What is needed:
Scan the records for the word "agent". Return each line where it is found.

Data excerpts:
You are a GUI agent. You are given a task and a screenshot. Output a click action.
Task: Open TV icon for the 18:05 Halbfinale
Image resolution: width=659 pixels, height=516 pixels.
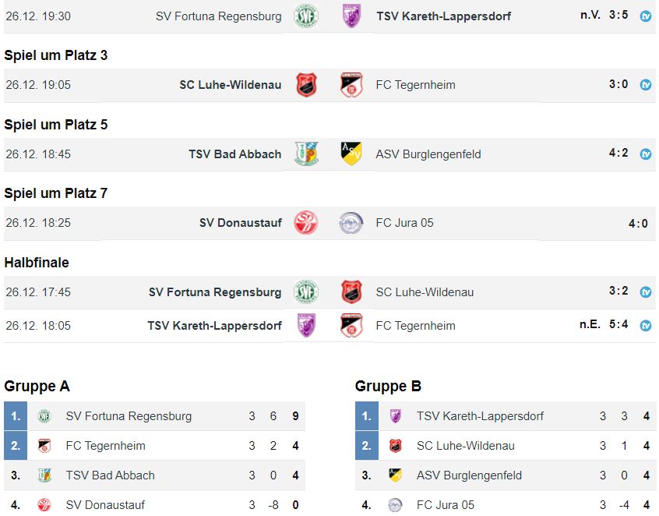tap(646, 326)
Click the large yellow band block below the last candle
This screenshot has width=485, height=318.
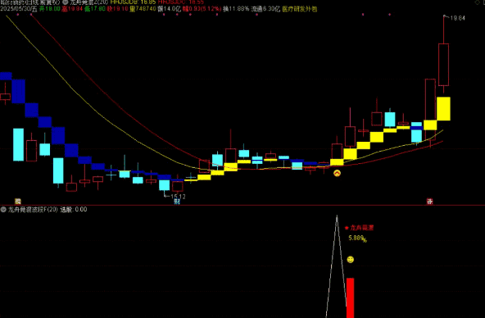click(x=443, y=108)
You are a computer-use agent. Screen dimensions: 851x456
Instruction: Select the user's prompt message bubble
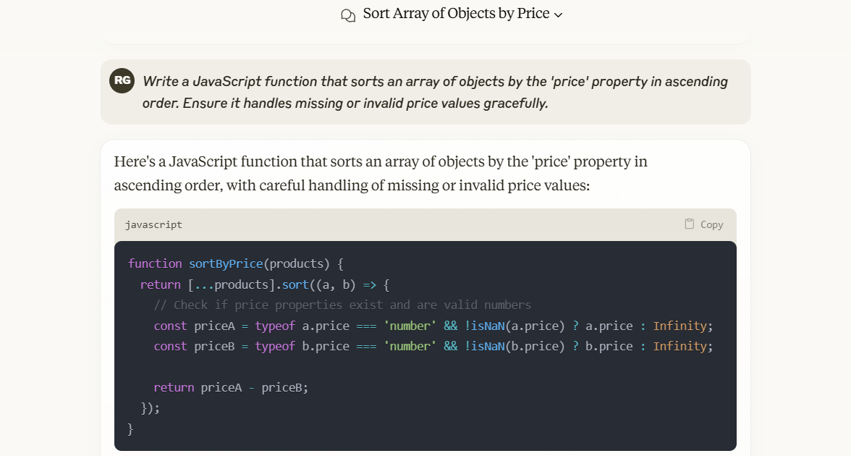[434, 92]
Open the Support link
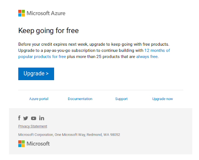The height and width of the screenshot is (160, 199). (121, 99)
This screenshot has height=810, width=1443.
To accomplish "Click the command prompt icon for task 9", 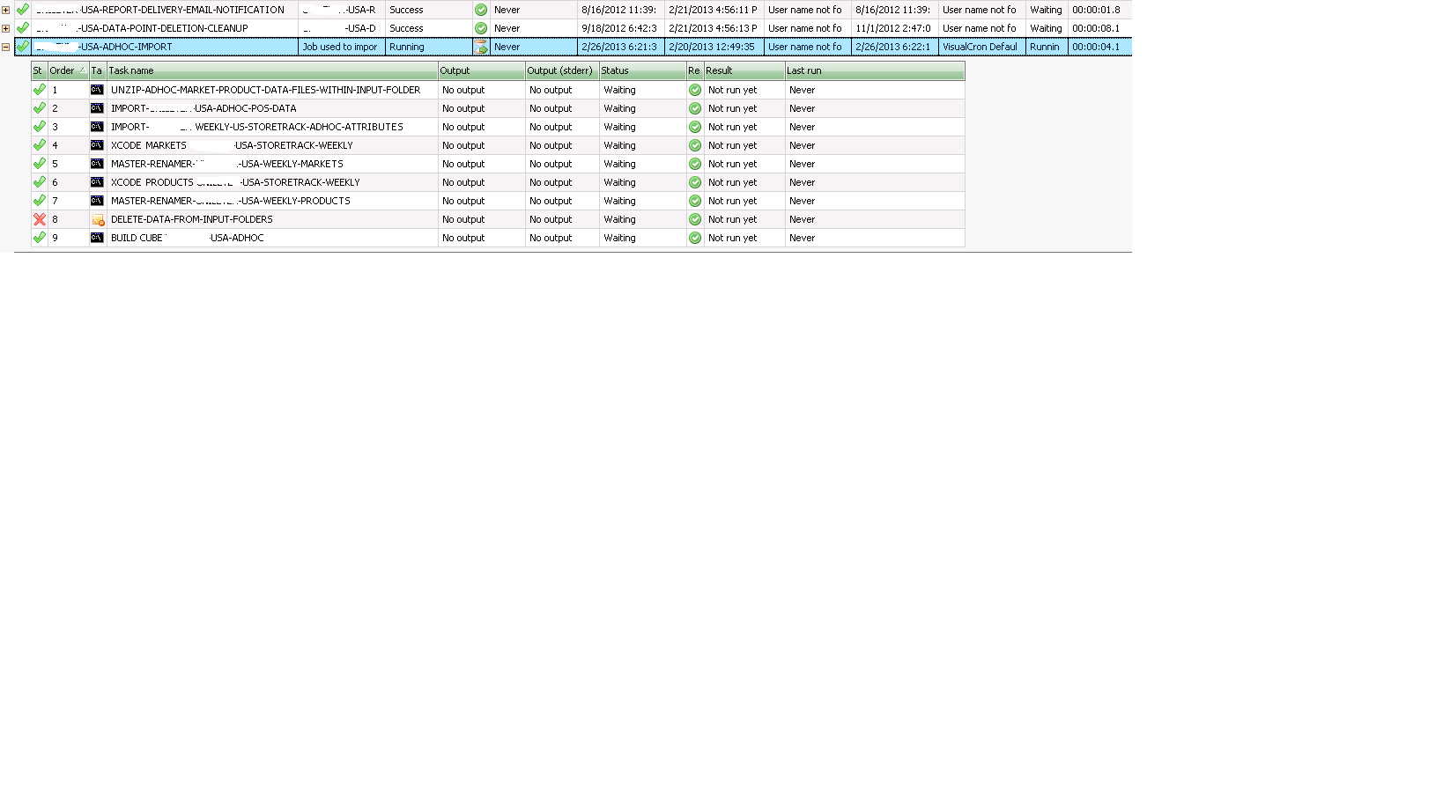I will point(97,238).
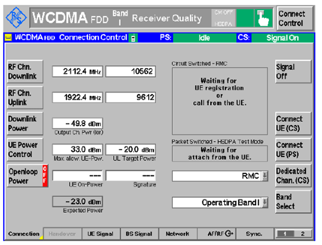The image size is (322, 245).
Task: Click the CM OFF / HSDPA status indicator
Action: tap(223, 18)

Response:
You are a GUI agent. You are given a task and a screenshot. Output a click action.
You are a computer-use agent. Screen dimensions: 851x456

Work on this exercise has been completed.